WORK INSTRUCTIONS: Starting from the line in which "Image resolution: width=550" appears, set down each line exactly through the end of the listing, and nothing else. Leave out pictures.
---------- INPUT ----------
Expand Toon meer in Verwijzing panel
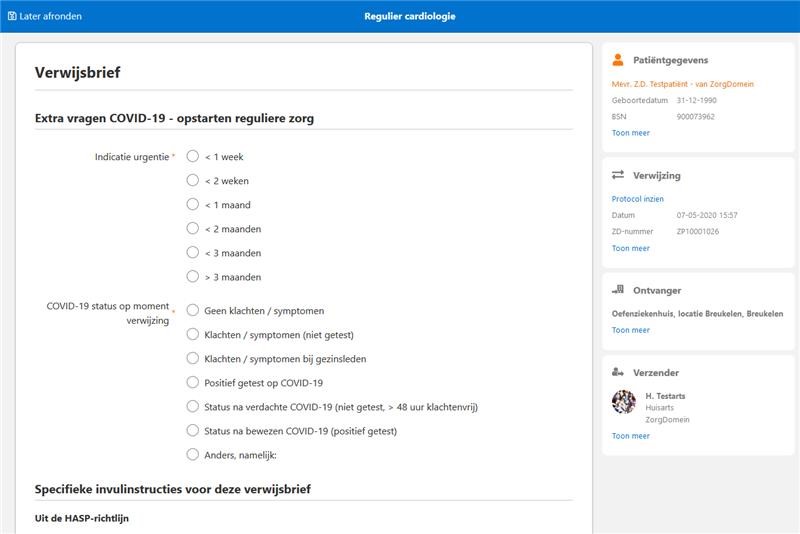The width and height of the screenshot is (800, 534). [x=631, y=248]
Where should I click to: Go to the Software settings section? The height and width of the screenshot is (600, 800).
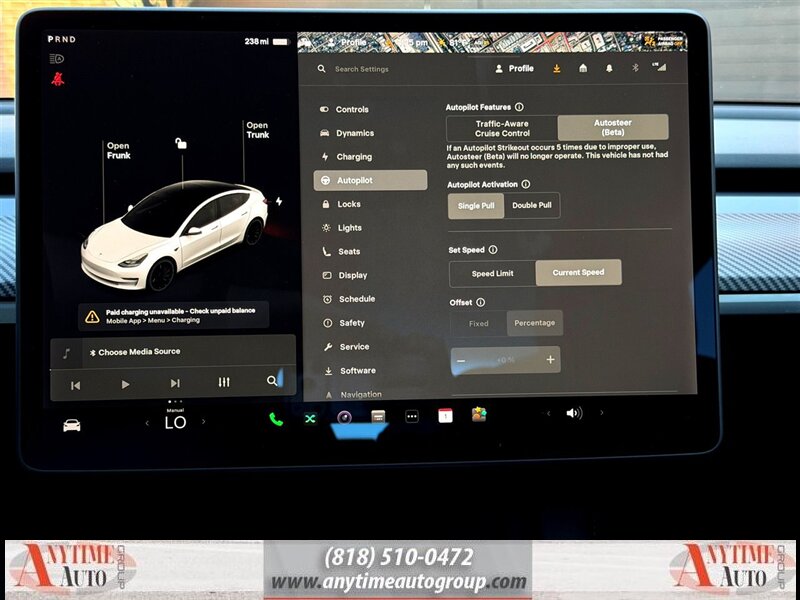tap(357, 371)
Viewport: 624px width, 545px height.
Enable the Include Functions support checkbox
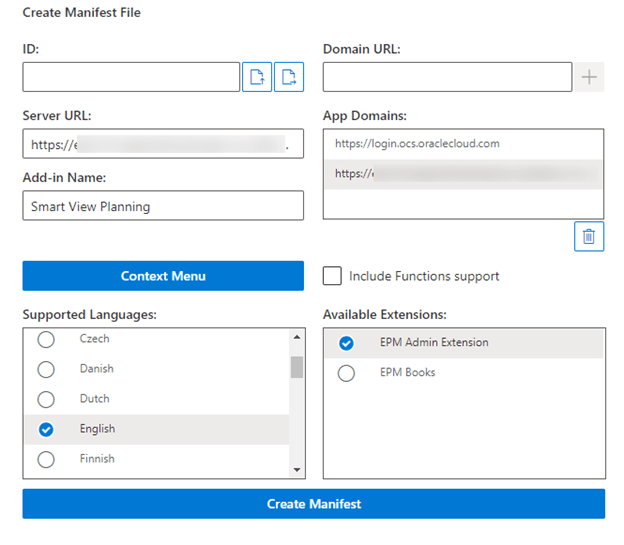[332, 276]
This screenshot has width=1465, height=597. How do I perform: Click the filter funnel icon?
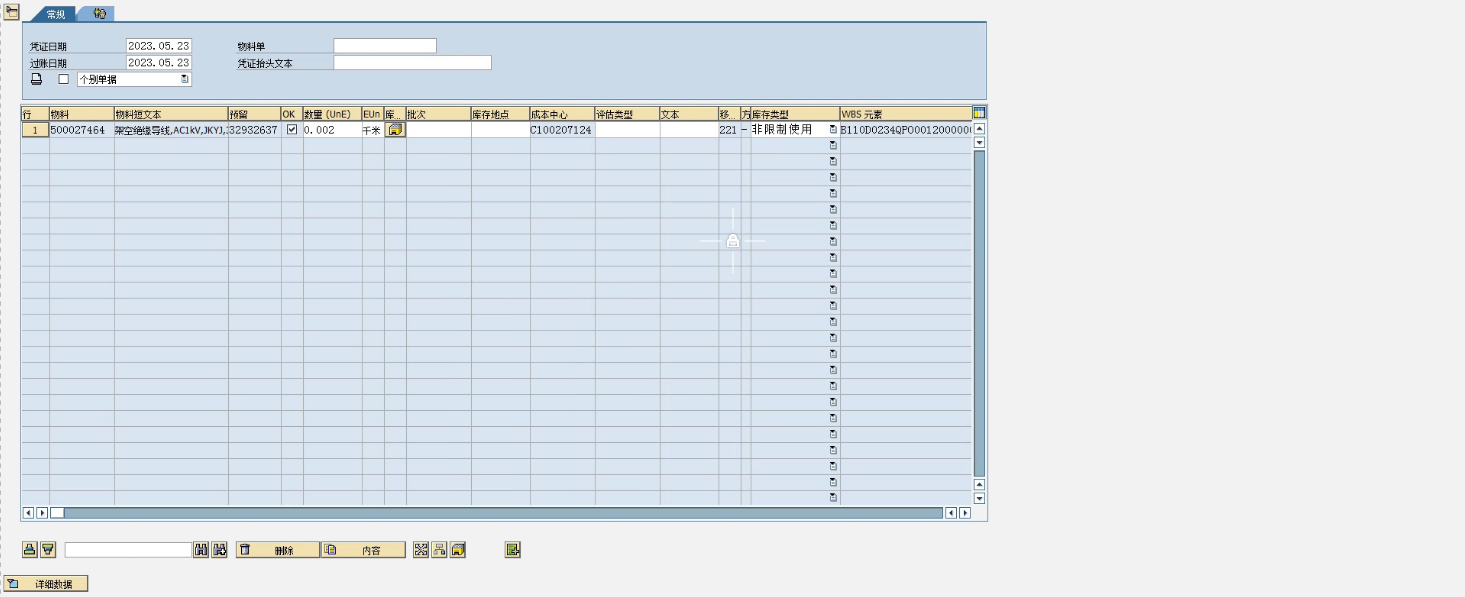[x=47, y=550]
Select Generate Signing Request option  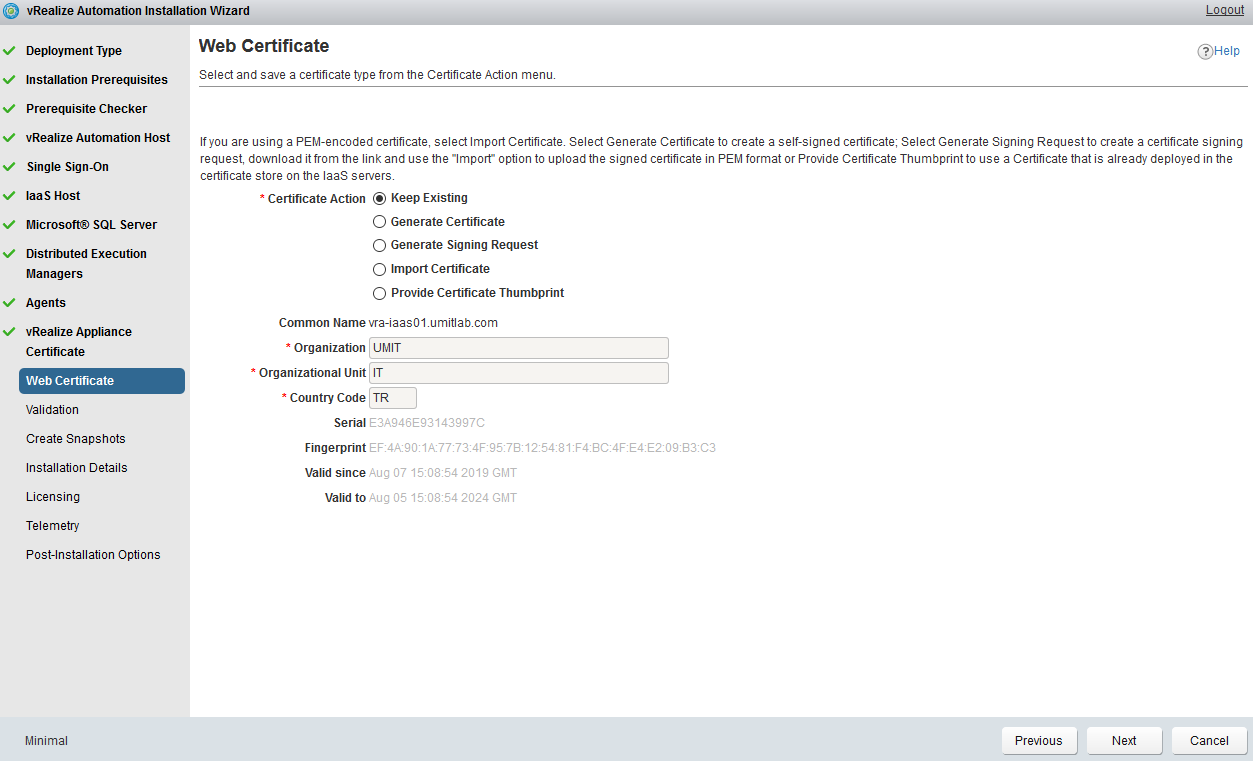click(x=380, y=245)
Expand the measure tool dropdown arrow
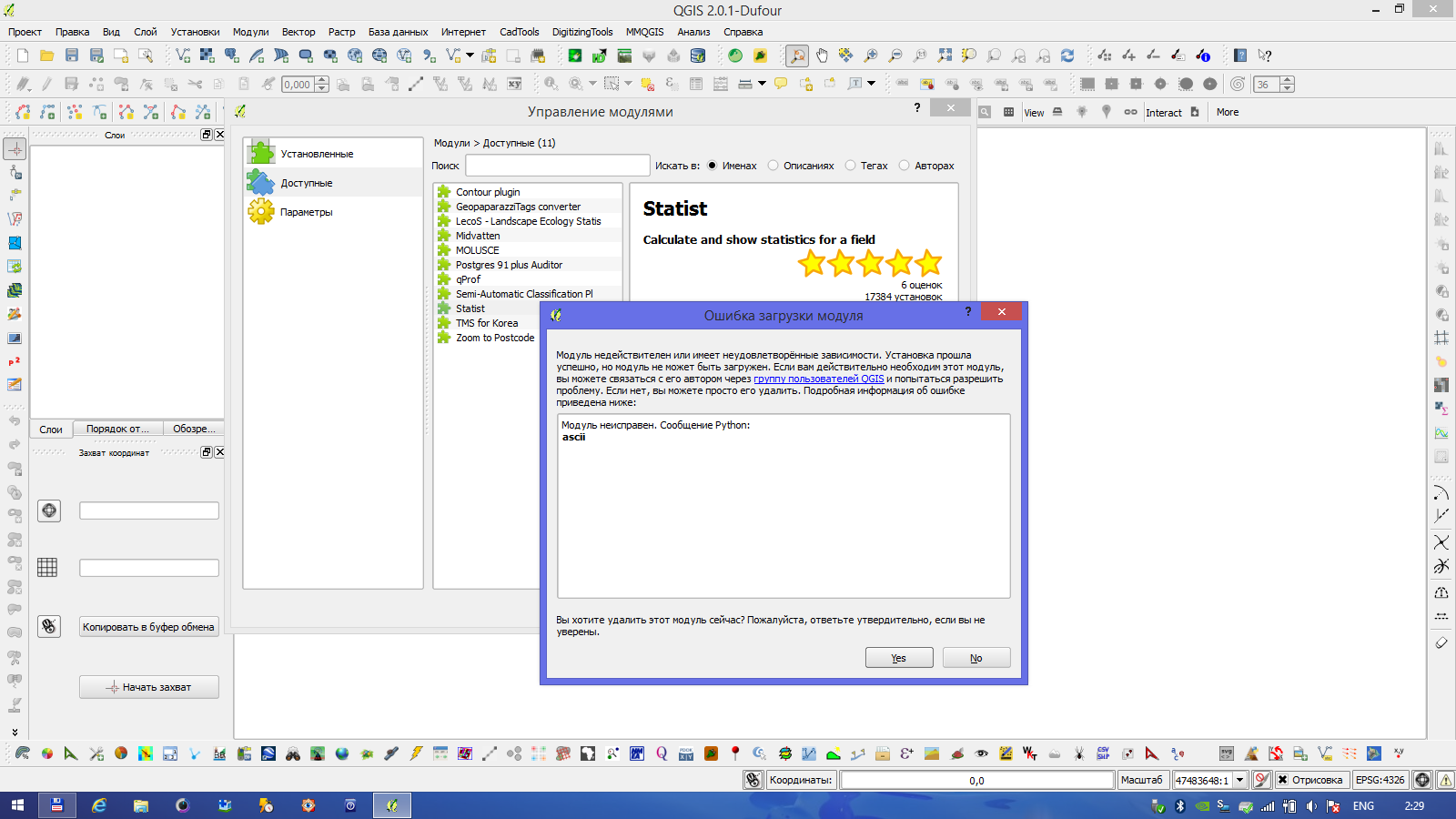 (763, 84)
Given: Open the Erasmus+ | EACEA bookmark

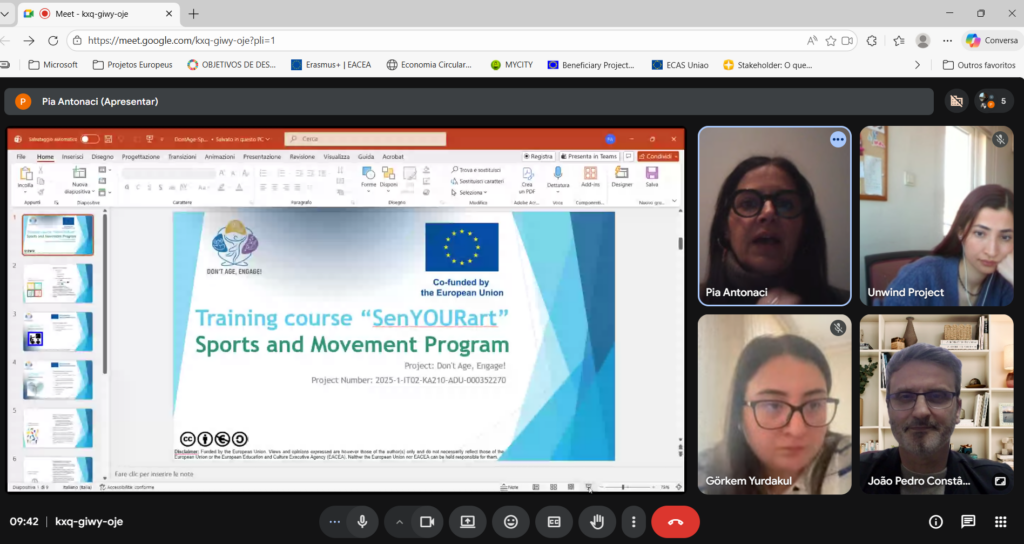Looking at the screenshot, I should (331, 65).
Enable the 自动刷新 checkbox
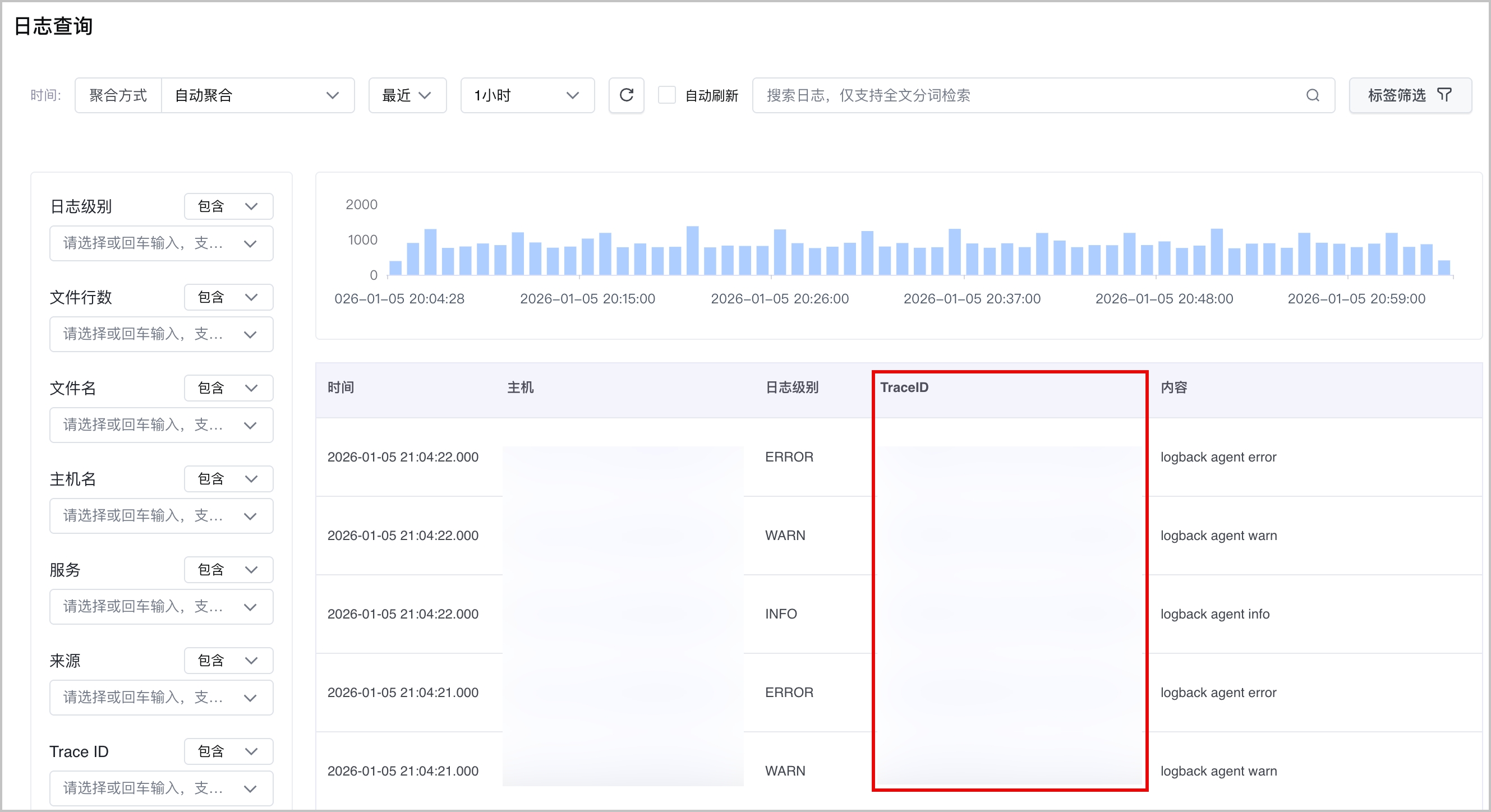Image resolution: width=1491 pixels, height=812 pixels. pyautogui.click(x=667, y=95)
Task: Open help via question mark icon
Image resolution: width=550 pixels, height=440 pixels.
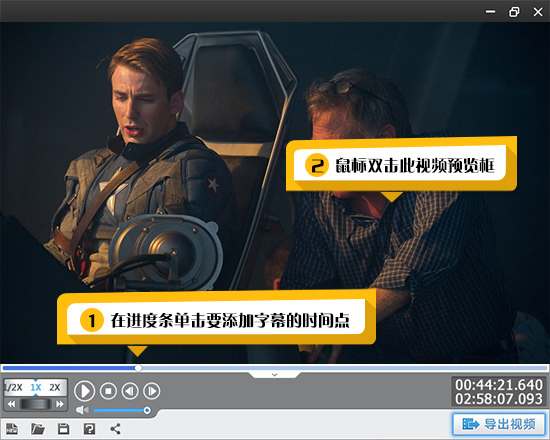Action: point(89,428)
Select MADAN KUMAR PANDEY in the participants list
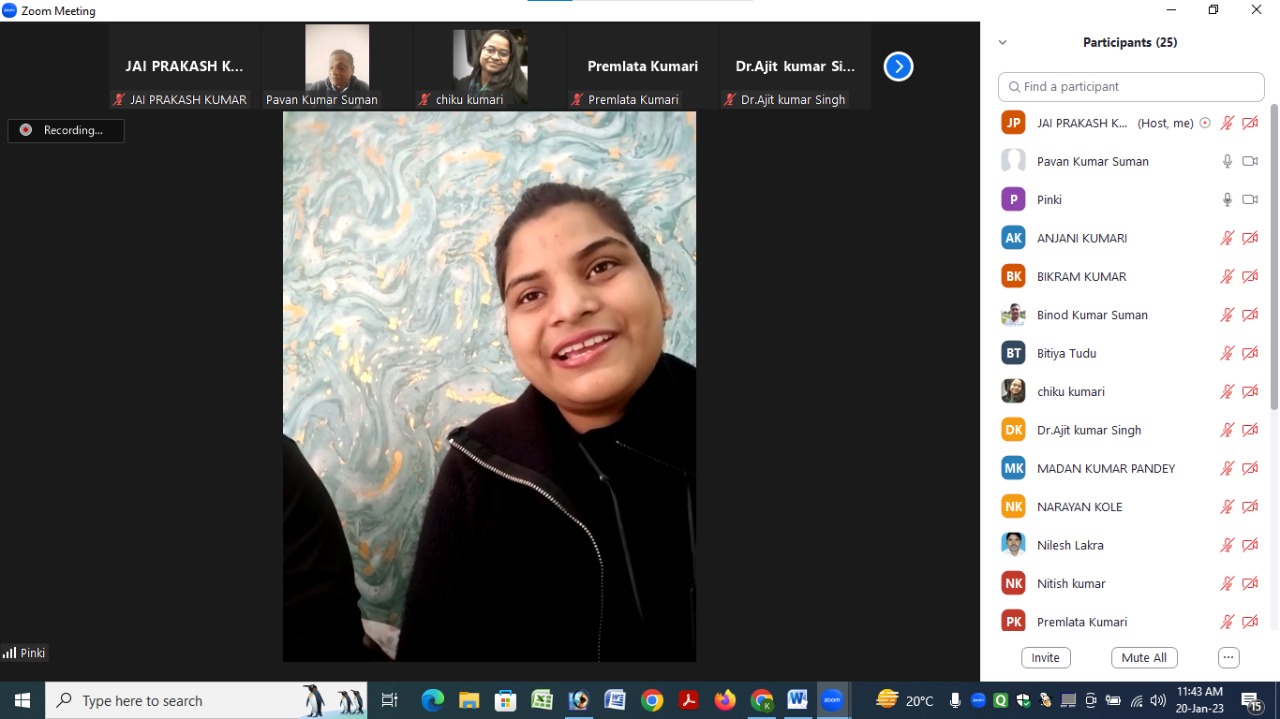This screenshot has width=1280, height=719. [x=1105, y=468]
----------
SOLUTION TO THIS EXERCISE:
Image resolution: width=550 pixels, height=440 pixels.
Action: point(89,428)
Select MADAN KUMAR PANDEY in the participants list
This screenshot has width=1280, height=719. [x=1105, y=468]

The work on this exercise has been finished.